Photon propagator for inflation in the general covariant gauge

TL;DR

This paper derives the photon propagator in power-law inflation within the general covariant gauge, providing explicit expressions and analyzing its properties, including limits and applications to observable quantities.

Contribution

It presents the first explicit construction of the photon propagator in the simple covariant gauge during power-law inflation, including the exact Coulomb gauge propagator in arbitrary dimensions.

Findings

The photon propagator in simple covariant gauge is more complex than scalar cases.

The derived propagator correctly reproduces de Sitter and flat space limits.

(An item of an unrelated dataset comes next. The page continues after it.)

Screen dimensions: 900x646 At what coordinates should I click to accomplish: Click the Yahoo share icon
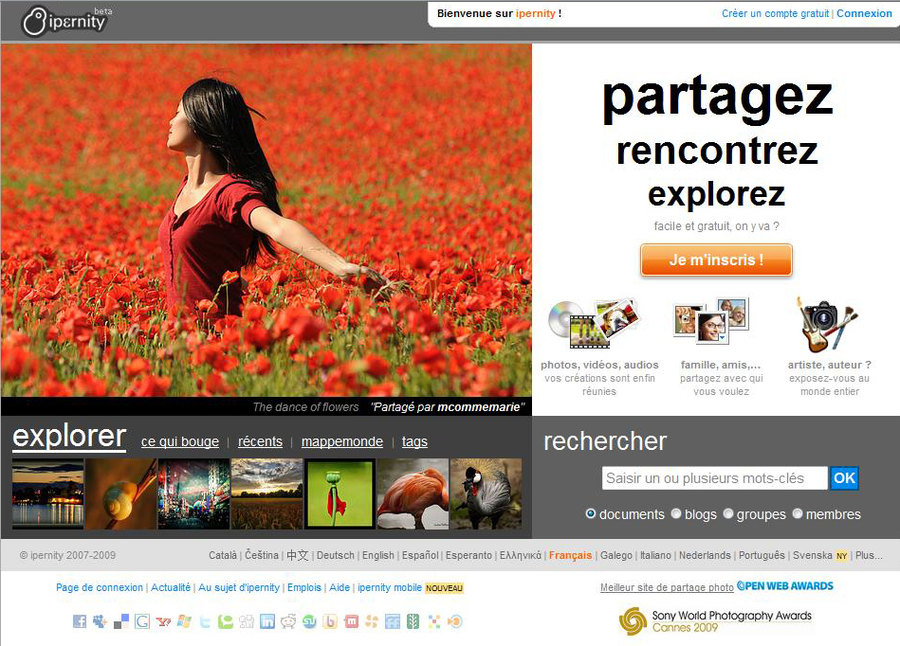(164, 621)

Computed observables are consistent with theoretical expectations.

Abstract

Photon propagator for power-law inflation is considered in the general covariant gauges within the canonical quantization formalism. Photon mode functions in covariant gauges are considerably more complicated than their scalar counterparts, except for the special choice of the gauge-fixing parameter we call the simple covariant gauge. We explicitly construct the position space photon propagator in the simple covariant gauge, and find the result considerably more complicated than its scalar counterpart. This is because of the need for explicitly inverting the Laplace operator acting on the scalar propagator, which results in Appell's fourth function. Our propagator correctly reproduces the de Sitter and flat space limits. We use this propagator to compute two simple observables: the off-coincident field strength-field strength correlator and the energy-momentum tensor, both of which yield consistent results. As a spinoff of our computation we also give the exact expression for the Coulomb gauge propagator in power-law inflation in arbitrary dimensions.